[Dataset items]
########################################

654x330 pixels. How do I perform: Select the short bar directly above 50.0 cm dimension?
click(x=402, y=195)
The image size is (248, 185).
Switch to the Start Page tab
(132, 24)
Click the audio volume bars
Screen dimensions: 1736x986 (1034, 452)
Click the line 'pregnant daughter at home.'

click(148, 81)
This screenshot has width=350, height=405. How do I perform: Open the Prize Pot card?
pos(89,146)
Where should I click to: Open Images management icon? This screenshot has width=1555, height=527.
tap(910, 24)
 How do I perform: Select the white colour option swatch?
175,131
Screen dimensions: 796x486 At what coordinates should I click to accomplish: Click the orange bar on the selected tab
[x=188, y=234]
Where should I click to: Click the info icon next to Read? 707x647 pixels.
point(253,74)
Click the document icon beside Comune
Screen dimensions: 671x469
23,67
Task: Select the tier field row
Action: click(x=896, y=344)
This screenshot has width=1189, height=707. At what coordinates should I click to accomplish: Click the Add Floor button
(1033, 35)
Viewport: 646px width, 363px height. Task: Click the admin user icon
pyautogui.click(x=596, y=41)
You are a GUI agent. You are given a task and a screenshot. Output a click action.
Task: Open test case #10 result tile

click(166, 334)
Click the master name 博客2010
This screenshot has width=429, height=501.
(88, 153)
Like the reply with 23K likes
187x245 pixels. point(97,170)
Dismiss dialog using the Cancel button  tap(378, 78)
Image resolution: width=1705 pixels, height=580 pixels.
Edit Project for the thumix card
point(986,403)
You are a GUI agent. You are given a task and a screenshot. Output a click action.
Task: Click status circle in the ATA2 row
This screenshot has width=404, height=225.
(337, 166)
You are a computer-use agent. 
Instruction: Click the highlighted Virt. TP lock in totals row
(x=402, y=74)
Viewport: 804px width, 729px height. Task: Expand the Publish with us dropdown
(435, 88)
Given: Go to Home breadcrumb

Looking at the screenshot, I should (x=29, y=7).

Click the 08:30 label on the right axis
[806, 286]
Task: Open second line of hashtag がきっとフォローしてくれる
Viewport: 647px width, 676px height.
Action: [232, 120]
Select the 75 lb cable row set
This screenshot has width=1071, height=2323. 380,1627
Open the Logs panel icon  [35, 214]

########################################

**Activity:**
Give the lines from the one containing "Given: Go to Home breadcrumb" through the end of the entries again, exactly as written and with no other lines.

**Task solution:**
Given: Go to Home breadcrumb

Looking at the screenshot, I should (x=29, y=7).

Click the 08:30 label on the right axis
[806, 286]
Task: Open second line of hashtag がきっとフォローしてくれる
Viewport: 647px width, 676px height.
Action: [232, 120]
Select the 75 lb cable row set
This screenshot has width=1071, height=2323. 380,1627
Open the Logs panel icon  [35, 214]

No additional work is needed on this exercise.